## SOURCE DOCUMENT:
#####

Skip to main content
Learn how to analyze CSV datasets with pandas and the OpenAI API to extract structured, point-form insights.

Prerequisites

Installation

Install both pandas and the OpenAI Python client:
pip install pandas openai
If you already have these packages installed, pip will confirm that the requirements are satisfied.

Configuration

Import the necessary modules and initialize your OpenAI client.
Warning: Never commit your API key to version control.
from openai import OpenAI
import pandas as pd

client = OpenAI(api_key="YOUR_API_KEY")
Replace "YOUR_API_KEY" with your actual key or load it from an environment variable.

Loading Your CSV Dataset

Download a CSV (for example, from Kaggle) and load it into a pandas DataFrame:
df = pd.read_csv("/path/to/your/user_behavior_dataset.csv")
Adjust the file path to match your local environment.

Defining the Analysis Function

This function converts the DataFrame to CSV text, invokes the GPT-4 model, and returns the AI-generated insights:
def analyze_data(df):
    csv_content = df.to_csv(index=False)
    
    response = client.chat.completions.create(
        model="gpt-4",
        messages=[
            {
                "role": "user",
                "content": (
                    "You are a research assistant. "
                    "Provide key insights from the following dataset in bullet points:\n"
                    f"{csv_content}"
                )
            }
        ],
        max_tokens=500,
        temperature=0.2
    )
    return response.choices[0].message.content

API Call Parameters

ParameterDescriptionExample
modelOpenAI model to use"gpt-4"
max_tokensMaximum tokens in the response500
temperatureControls randomness; lower is more deterministic0.2

Running the Assistant

Invoke the function and print the summary:
if __name__ == "__main__":
    summary = analyze_data(df)
    print(summary)
You’ll see a concise, bullet-pointed list of insights extracted from your dataset.

Focusing on Demographics

To target only demographic columns (e.g., age, gender, country), filter before sending:
def analyze_demographics(df):
    demo_df = df[['age', 'gender', 'country']]
    csv_content = demo_df.to_csv(index=False)
    
    response = client.chat.completions.create(
        model="gpt-4",
        messages=[
            {
                "role": "user",
                "content": (
                    "You are a research assistant. "
                    "Provide key demographic insights from the following data in bullet points:\n"
                    f"{csv_content}"
                )
            }
        ],
        max_tokens=300,
        temperature=0.2
    )
    return response.choices[0].message.content

if __name__ == "__main__":
    demographics_summary = analyze_demographics(df)
    print(demographics_summary)
This returns focused insights on age distribution, gender breakdown, and geographic diversity.

Conclusion

You’ve now built an AI research assistant that:
  1. Installs and imports pandas & OpenAI SDK.
  2. Loads a CSV into a DataFrame.
  3. Sends your data to GPT-4.
  4. Returns structured, point-form insights.
Feel free to tweak prompts, adjust parameters, or analyze other subsets of your data.

#####

## MATERIAL PROVIDED:

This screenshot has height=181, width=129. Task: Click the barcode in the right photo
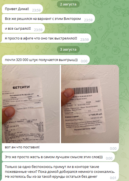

#####

## TASK INSTRUCTIONS:
(a) Quote from the CSV analysis tutorial the part that opens with the words containing "Installation" and closes with "to version control.".
(b) Please render this sentence from the CSV analysis tutorial in Spanish: "If you already have these packages installed, pip will confirm that the requirements are satisfied."
(c) Decide whether each statement agrees with the CSV analysis tutorial, answering yes or no and citing the deciding words: (i) The demographics function caps the response at 300 tokens. (ii) The tutorial recommends committing the API key to version control. (iii) A CSV file for the tutorial can come from Kaggle.

## EXERCISE RESULTS:
(a)
Installation

Install both pandas and the OpenAI Python client:
pip install pandas openai
If you already have these packages installed, pip will confirm that the requirements are satisfied.

Configuration

Import the necessary modules and initialize your OpenAI client.
Warning: Never commit your API key to version control.

(b) Si ya tienes estos paquetes instalados, pip confirmará que los requisitos se cumplen.

(c)
(i) Yes: "max_tokens=300"
(ii) No: "Never commit your API key to version control."
(iii) Yes: "Download a CSV (for example, from Kaggle)"